We need leaders who are actually working in this field, on real projects, for real clients, in the real world.
Hell, I’d be satisfied to just see the back of IE6. What a beautiful world it would be…
Jason wins!
It’s too easy to see both sides here. On the first side, I’m thankful things moved slowly while I was still learning all of this, and I’m glad we’re not rushing too far ahead without the assurance everything will work as it’s supposed to. I also think it’s great that we have such flexible backward compatibility for all of those whose idea of web standards has something to do with a spider’s talent for symmetry.

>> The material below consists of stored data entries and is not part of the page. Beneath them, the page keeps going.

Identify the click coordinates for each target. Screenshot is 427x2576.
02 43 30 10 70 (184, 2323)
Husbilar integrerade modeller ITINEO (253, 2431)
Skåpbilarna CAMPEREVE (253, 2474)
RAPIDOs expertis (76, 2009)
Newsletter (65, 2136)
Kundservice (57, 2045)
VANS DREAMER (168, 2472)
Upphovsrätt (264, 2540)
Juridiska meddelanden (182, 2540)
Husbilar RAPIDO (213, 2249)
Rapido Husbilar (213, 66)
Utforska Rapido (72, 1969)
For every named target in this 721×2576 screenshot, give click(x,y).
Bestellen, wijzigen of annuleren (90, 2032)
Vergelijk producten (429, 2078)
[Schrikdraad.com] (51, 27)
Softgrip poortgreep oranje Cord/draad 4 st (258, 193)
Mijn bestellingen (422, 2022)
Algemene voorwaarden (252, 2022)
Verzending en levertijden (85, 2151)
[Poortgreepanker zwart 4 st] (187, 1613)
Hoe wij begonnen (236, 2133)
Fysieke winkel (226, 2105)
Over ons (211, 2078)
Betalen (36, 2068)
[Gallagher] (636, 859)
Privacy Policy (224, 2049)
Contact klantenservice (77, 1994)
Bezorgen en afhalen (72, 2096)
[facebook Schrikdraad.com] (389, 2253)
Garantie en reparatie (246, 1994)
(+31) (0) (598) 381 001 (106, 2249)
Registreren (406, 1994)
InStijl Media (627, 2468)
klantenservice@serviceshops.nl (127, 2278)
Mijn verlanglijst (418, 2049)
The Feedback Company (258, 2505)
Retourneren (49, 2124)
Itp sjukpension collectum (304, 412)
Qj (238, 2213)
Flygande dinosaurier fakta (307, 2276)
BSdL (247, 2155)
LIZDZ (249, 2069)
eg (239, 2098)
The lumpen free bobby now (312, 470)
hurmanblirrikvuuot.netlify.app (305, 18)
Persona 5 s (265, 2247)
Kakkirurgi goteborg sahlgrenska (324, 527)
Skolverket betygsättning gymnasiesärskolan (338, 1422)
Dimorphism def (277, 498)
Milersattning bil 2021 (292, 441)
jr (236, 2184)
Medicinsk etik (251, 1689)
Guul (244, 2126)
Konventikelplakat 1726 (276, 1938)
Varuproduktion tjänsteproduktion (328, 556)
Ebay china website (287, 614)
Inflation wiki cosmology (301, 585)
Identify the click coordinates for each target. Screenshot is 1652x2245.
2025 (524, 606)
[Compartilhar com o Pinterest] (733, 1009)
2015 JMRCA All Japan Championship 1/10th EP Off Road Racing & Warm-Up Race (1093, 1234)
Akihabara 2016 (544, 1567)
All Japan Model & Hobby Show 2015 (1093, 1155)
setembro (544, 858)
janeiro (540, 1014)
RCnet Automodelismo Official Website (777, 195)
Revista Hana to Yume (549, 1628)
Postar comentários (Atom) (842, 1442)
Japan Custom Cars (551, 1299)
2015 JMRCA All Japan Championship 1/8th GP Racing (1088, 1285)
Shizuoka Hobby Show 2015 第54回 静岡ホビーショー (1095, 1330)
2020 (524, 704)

On the other hand, I can agree that in my own work it would be so much nicer to be able to make use of things like CSS3. I’m excited to see browsers adopt some of these things because I know my life would be easier. All the same, I know my life would be easier if I were not currently carrying two children in my belly. It would be SO much better to have only one, or one very small one that doesn’t stretch out its legs into all of my organs day and night. But… to get the reward of the miracle of twins I know I have to take this discomfort for a time. Equally so, I’m willing to wait for standards to move, even if it’s glacial.
Jeffrey,
Your point that existing web standards still work is crucial: I think sometimes we forget just how successful the web standards movement has been. It’s easy to forget how recently Mozilla seemed like a sandal-wearing geek side project, and IE6 looked like the last word in consumer web browsers.
Back then it seemed quite plausible that a browser vendor might try to “own” the web by inventing proprietary markup languages that would only work in their browser… but now? Surely the only sane business model is interoperability?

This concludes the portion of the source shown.